* WORK TO COMPLETE
Below are entries; print them exactly from the first line through the one containing "Open the @prettiestarg".

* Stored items
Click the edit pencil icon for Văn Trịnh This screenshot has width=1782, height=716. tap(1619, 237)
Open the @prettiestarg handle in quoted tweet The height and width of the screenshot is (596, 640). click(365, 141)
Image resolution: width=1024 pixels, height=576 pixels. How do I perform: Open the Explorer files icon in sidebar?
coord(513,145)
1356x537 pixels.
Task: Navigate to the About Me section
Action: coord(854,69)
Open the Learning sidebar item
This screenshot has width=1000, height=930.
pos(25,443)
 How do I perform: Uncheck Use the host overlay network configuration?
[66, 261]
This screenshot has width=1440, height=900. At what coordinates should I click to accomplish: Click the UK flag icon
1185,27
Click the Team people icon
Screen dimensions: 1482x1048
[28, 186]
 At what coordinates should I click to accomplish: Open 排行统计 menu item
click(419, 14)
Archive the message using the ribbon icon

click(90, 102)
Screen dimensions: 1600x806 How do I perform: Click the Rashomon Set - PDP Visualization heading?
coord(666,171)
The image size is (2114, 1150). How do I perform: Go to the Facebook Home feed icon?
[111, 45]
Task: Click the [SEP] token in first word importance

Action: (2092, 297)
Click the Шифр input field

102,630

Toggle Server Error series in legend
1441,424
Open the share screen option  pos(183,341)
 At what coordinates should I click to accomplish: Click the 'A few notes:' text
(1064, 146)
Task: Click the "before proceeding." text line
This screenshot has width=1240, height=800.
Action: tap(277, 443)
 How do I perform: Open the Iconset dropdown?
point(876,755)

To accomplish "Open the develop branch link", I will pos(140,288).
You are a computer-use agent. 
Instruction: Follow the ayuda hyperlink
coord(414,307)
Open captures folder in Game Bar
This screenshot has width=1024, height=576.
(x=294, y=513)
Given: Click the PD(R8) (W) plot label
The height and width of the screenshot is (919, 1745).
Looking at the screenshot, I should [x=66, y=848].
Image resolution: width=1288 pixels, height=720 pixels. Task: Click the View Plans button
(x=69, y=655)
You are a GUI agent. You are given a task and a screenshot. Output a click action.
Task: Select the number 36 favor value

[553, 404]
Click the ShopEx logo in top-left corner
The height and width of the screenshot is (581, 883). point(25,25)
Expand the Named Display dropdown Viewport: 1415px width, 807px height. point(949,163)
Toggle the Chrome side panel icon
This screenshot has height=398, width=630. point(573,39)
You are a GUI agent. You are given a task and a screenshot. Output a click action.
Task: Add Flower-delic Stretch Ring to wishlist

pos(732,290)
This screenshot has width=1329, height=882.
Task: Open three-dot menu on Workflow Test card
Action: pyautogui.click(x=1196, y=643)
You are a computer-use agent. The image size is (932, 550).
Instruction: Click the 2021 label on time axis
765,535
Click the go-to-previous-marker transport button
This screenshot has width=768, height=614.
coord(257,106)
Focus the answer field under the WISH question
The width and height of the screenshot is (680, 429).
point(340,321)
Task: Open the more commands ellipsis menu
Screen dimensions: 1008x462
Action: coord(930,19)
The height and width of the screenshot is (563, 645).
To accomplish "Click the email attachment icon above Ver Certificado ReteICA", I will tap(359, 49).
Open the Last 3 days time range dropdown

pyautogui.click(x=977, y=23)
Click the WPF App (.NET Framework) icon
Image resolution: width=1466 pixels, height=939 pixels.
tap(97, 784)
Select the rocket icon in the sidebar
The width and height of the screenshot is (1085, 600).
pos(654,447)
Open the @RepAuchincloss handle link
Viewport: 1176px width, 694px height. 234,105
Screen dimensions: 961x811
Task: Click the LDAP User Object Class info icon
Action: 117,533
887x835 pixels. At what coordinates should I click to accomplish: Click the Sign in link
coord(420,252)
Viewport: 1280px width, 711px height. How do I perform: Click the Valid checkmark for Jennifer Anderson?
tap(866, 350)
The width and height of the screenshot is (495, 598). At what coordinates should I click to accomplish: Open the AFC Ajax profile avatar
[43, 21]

* YOUR SOLUTION
Click the edit pencil icon for Văn Trịnh This screenshot has width=1782, height=716. tap(1619, 237)
Open the @prettiestarg handle in quoted tweet The height and width of the screenshot is (596, 640). click(365, 141)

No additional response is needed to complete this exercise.